Avec le cyprin, le seul poisson d’eau douce que l’on ait signalé aux Açores est l’anguille commune de nos rivières de France. Elle ne se rencontre jamais dans les lacs, elle vit seulement dans quelques cours d’eau ; le savant zoologiste Morelet est porté à la regarder comme indigène à cause des conditions toutes spéciales dans lesquelles on la trouve.
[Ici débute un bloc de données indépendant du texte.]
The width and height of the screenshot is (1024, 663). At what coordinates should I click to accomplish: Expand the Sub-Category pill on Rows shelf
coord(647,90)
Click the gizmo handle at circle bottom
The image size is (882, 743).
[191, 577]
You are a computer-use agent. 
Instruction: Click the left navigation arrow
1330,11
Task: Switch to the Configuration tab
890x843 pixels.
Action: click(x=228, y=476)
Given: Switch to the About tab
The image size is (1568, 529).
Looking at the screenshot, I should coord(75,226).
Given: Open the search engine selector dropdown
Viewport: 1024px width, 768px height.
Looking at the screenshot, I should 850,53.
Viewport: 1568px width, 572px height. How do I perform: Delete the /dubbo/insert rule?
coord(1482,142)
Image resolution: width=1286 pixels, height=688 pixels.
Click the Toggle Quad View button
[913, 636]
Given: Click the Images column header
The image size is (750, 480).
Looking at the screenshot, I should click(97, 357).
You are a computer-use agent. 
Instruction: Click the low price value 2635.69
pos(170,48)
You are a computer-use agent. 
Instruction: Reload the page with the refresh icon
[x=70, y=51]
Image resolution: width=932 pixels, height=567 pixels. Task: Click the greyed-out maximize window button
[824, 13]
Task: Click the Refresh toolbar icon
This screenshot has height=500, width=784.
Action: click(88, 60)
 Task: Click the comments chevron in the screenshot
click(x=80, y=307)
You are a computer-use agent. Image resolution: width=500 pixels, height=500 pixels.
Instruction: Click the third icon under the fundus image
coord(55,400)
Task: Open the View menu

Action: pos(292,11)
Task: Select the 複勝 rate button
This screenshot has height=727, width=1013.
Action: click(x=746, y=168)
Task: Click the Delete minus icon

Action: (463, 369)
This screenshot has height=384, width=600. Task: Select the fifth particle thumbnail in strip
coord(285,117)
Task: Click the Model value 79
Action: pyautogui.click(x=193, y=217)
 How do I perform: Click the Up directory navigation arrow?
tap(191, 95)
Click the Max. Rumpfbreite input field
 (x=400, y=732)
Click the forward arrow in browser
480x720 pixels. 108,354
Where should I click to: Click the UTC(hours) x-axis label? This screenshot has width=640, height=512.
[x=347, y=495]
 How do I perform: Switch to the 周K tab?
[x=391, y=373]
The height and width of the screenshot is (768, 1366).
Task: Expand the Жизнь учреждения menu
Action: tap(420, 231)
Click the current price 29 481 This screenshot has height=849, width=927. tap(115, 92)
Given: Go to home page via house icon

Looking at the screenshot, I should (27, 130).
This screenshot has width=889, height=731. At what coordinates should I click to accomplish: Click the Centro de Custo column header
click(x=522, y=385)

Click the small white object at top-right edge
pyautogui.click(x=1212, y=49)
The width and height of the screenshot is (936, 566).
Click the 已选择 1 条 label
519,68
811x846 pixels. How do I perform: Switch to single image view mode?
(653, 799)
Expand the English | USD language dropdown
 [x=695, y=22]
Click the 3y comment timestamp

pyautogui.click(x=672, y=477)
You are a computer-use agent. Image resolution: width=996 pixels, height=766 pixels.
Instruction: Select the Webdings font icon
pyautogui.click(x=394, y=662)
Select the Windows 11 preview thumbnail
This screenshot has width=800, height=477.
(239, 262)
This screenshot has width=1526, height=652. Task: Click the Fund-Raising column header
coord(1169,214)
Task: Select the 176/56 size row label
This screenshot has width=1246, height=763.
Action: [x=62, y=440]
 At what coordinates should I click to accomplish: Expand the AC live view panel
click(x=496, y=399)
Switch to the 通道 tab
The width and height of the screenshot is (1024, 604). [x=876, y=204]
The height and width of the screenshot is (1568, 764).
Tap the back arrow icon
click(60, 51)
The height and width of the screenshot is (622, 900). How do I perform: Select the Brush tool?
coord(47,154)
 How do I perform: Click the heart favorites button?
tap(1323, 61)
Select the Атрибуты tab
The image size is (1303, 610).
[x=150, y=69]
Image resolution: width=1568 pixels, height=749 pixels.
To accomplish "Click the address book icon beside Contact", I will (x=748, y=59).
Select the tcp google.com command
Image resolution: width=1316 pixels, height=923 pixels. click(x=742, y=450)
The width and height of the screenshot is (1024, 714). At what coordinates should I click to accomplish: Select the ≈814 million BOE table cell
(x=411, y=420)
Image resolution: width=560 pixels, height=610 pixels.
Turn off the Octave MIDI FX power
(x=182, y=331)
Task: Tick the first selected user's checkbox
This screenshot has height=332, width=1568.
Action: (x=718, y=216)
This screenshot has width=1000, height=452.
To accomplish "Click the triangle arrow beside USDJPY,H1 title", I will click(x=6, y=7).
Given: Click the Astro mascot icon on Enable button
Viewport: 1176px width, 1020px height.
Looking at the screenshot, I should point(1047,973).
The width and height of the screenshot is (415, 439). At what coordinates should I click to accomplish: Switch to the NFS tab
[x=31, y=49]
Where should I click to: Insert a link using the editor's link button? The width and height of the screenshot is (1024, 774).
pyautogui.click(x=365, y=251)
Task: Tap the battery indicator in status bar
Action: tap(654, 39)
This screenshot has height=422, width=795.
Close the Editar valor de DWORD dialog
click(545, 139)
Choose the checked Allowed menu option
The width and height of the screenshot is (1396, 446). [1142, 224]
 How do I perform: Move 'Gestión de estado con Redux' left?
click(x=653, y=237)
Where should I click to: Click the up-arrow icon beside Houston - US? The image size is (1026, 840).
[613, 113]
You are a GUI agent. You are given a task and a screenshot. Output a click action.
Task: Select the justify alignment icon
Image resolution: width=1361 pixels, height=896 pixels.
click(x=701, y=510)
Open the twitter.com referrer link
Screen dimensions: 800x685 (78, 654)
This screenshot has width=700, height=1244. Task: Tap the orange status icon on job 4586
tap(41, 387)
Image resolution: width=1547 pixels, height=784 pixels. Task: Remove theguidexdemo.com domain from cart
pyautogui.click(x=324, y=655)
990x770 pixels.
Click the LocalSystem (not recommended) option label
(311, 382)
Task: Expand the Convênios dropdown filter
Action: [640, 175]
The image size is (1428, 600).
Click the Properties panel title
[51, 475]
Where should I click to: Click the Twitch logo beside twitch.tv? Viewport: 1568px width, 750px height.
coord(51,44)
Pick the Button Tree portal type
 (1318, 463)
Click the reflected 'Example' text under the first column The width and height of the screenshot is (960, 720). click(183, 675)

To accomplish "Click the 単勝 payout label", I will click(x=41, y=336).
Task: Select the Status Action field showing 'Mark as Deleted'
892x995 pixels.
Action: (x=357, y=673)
Des cascades de plus de 30 mètres de haut s’observent à la partie inférieure de plusieurs des ruisseaux qu’elle peuple ; il existe même à San-Miguel une petite rivière, la Gorriana, dans laquelle on en trouve de nombreux individus, et qui forme entre les villages de Maia et de Porto-Formoso une cascade d’environ 100 mètres, interrompue pendant l’été. On ne peut donc raisonnablement supposer que cette espèce se soit propagée d’une rivière à l’autre en franchissant par mer l’espace qui les sépare et en remontant des cascades aussi élevées ; d’autre part, Morelet ne veut pas admettre qu’il ait pu exister aux Açores un amateur de pisciculture assez passionné pour aller porter des anguilles dans la partie supérieure des principaux cours d’eau de l’archipel. L’idée de multiplier un poisson d’eau douce paraîtrait, dit-il, sans doute fort singulière aux insulaires des Açores. Cette hypothèse ne nous semble pourtant pas dénuée de vraisemblance, quand on songe aux efforts persévérans des Açoriens pour doter leur pays de ce qui peut l’enrichir en productions animales et végétales. On peut donc considérer l’anguille ainsi que les cyprins comme des poissons étrangers apportés et acclimatés aujourd’hui dans les eaux douces de l’archipel.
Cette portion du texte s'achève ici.